One of the more debatable components to integration is the speed of implementation. Conventional wisdom often dictates that faster is better, and many deal pros will cite a 100-day plan to establish a timeframe for key benchmarks. As the HP/Compaq combo demonstrates, however, sometimes mergers need time gestate. Stephen Miles, a partner and managing director in the leadership consulting practice for executive search firm Heidrick & Struggles, says that for mid-market companies, taking it slow and steady is the surest way to avoid mistakes.
Miles also notes that ambition can sometimes get in the way. He also rejects the idea of a "merger of equals," calling such a deal a "death knell" for buyers and sellers alike.

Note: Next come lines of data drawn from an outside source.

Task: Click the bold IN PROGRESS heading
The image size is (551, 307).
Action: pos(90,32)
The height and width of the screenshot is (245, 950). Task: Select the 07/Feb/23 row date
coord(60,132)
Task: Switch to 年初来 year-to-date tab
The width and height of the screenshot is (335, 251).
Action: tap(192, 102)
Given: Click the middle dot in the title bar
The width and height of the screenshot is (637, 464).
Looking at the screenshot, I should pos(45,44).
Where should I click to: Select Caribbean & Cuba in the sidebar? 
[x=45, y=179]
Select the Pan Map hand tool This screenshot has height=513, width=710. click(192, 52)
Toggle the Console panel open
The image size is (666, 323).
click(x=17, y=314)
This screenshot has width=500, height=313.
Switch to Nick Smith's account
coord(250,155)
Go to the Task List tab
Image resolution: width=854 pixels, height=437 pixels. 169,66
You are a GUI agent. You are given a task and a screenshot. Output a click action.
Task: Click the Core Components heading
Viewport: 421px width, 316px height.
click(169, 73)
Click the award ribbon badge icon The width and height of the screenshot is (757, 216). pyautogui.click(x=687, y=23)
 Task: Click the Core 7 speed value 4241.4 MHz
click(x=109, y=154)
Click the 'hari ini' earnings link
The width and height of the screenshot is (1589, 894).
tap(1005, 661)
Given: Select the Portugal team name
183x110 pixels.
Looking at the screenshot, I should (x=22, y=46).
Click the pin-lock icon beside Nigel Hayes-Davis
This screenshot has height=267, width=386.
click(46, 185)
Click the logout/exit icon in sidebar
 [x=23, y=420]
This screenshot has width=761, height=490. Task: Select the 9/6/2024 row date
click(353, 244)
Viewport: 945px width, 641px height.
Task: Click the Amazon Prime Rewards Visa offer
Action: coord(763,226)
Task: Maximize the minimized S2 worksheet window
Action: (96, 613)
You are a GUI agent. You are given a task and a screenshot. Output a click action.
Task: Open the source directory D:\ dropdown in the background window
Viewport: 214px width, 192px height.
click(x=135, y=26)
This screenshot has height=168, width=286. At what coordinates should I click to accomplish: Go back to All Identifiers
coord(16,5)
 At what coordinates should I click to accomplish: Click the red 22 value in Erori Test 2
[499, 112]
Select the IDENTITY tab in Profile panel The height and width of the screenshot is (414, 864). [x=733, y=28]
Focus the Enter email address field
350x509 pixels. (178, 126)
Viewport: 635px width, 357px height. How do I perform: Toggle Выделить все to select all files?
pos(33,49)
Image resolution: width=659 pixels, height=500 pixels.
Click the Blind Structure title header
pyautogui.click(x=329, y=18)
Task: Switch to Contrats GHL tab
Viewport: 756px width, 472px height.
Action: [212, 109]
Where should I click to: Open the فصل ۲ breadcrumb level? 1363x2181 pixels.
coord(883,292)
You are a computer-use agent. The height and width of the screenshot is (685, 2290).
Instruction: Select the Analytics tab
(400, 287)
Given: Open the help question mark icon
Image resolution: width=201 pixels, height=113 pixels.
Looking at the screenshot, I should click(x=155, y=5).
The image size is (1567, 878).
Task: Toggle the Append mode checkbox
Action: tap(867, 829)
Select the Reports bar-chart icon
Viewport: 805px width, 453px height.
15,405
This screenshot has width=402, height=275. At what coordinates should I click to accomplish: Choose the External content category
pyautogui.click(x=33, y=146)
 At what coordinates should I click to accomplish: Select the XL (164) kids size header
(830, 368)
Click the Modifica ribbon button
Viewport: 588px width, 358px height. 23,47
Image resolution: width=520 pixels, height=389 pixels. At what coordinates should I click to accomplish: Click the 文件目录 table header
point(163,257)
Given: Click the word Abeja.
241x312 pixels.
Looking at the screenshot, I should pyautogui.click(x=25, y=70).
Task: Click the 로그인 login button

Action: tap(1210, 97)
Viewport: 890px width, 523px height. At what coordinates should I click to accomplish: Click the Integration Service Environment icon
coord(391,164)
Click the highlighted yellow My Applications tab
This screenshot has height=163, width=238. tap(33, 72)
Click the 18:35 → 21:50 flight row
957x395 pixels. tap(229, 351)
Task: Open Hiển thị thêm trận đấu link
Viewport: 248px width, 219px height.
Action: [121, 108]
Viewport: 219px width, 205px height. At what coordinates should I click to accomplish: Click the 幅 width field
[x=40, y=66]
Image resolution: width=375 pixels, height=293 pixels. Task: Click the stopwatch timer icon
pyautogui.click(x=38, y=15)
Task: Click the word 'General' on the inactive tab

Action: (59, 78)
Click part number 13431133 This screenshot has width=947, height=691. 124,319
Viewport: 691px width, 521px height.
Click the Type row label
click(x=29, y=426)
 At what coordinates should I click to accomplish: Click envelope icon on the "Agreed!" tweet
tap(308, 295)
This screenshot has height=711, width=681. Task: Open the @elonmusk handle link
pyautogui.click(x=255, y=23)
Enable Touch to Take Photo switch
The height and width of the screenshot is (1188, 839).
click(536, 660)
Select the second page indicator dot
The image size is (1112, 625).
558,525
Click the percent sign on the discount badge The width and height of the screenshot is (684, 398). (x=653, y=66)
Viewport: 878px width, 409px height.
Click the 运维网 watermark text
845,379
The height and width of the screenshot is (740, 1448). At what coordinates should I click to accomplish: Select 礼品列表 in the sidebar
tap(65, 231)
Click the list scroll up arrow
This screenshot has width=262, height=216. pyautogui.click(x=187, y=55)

Miles says that first-timers should at first concentrate on tuck-in deals and then progressively go after larger targets. "When you've done something over and over again, you're going to get better at it," he notes.
He emphasizes that even with larger deals, "Someone is being acquired," while a merger of equals creates more questions than answers about where power lies.
Another area where mergers fail is in the culture. To come into the integration process with any preconceived notions of how management will operate can create boardroom rifts, Miles says. And even for acquirers, a sure way to lose employees is to be unclear about expectations. This is one component, Miles concedes, that requires speed. "They derail and fail in weeks or months... not more than a year," he adds.
Of course, like a marriage that has hit one too many pot holes, there are deals that cannot be salvaged. Poor fits, poor integration, poor planning, whatever the cause, some deals just aren't meant to be. At the same time, there are instances in which a flawless integration can whittle a square peg to fit a round hole. And in the end, as HP and Compaq demonstrated, these deals will be seen as logical all along.